I smell creative writing.

Wouldn’t the fact that it was in her driveway be a clue that it may have been her husband, since he probably wasn’t around later?

There are other ways to identify a corpse than by the face. Clothes, tattoos, scars, etc. And not all gunshot wounds to the head blow the face away.

Damn, guess you got me figured out… :rolleyes:

Your OP moved me to tears. A dear friend of mine was recently diagnosed with breast cancer and I’ve felt so awful for her (still do) - and then I see a news piece about a young mother who died in a car accident. There’s always someone who has it worse.

The skepticism about the minivan repair murder does make some sense - I was going to write that perhaps she typed out the narrative the next day, and then received the death certificate a day or two later and mailed them in together. But then I thought - heck - if MY husband was murdered, I don’t think my very first act would be to ask the school for financial aid. I’d want the police report, frankly.

My mother was saying “Jaime died yesterday” a month after he did. And we got a “provisional death certificate” within one hour. In the case of a person who dies in the hospital there is always a pretty cursory autopsy (“yep, that’s definitely lung cancer”) unless the family requests a full autopsy - but even if a full autopsy is requested, a provisional can be issued. Just pointing out (for, what, the ten thousandth time?) that procedures change a lot between countries.

Have you ever actually been in the situation?

I ask that without rancor. It’s odd, the things that go through your head when someone is taken without warning. For a few hours, sometimes, it’s like someone just smashed you in the head with a hammer – that same dazed feeling, not going away. But before long comes the need to do something, anything, anything that’s constructive. The house is clean, the dishes are put away, and you’re going through the insurance paperwork because doing something logical and useful and necessary and sane is the only thing that keeps you from collapsing into a little heap.

You’re doing it like a zombie, but it’s better than letting it all touch you. Taking care of business, even if it’s the business of cleaning up after a dead loved one, is almost a form of denial.

YMMV, but it smells true enough to me.

I’ve experienced the death of people close to me and had a lot of mundane details to attend to. While doing them, somewhere my mind was wondering how on earth I could. Why wasn’t I reduced to incompetence, with all I had to face?
────
Activities ▸
A – Return the passage of the forum thread that opens with the words containing "You’re doing it" and closes with "enough to me.".
B – In the forum thread, how soon after Jaime's death did the family get a provisional death certificate?
C – Continue the forum thread about the widow's financial aid request from its last sentence.

Dataset content ▸
────
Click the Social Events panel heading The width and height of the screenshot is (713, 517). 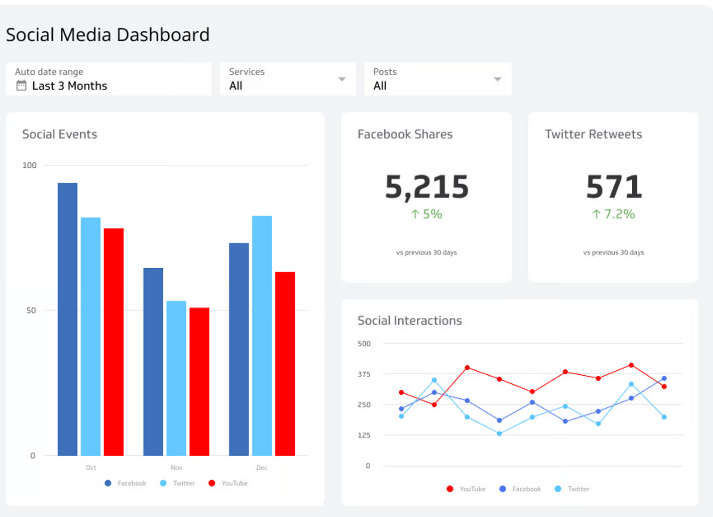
────
Response list ▸
A –
You’re doing it like a zombie, but it’s better than letting it all touch you. Taking care of business, even if it’s the business of cleaning up after a dead loved one, is almost a form of denial.

YMMV, but it smells true enough to me.

B – Within one hour.

C –
The fact is grief comes, and it stays. If there are things you have to take care of, somehow God gives us a window where we can take care of them. She’s the sole breadwinner of the family and she’s GOT to stay in school. Better get that letter off to the school. The coming weeks and months, are what will be hard. Poor woman.

Thanks for sharing your stories, td.

My mom was a police officer; my father in law is a paramedic. As you can imagine both have spent their share of time in hospital emergency rooms. According to both of them, when there is no evidence to hold up the process (unsure of identity, for example), death certificates are available pretty much as soon as the body goes to the morgue. Which happens fairly quickly.

You assume that the shotgun blast splattered his skull. This is not necessarily (or even likely) the case, despite what you may have seen on TV. Unless the blast is contained – say, if he had the barrel in his mouth – it’s not likely to completely destroy the head to the point where dental record ID is necessary. I speak here based on my perusal of a police manual (circa 1972, I believe) which showed, among other things, the various effects a 12-gauge had on the human head. The only one where the head effectively disintegrated was the suicide where the man had placed the barrel in his mouth before pulling the trigger, and even that had a recognizable face. It just wasn’t attached to the head anymore, is all. The only shot I can think of that would result in no recognizable face would be from a foot or so away from the back of the skull, which is possible but hardly likely in a typical robbery scenario; you’re more likely to see a hit pattern to the face or side of the head, from a longer distance.

Could she be scamming? Sure. But I’d be inclined to believe her if she provided a D.C.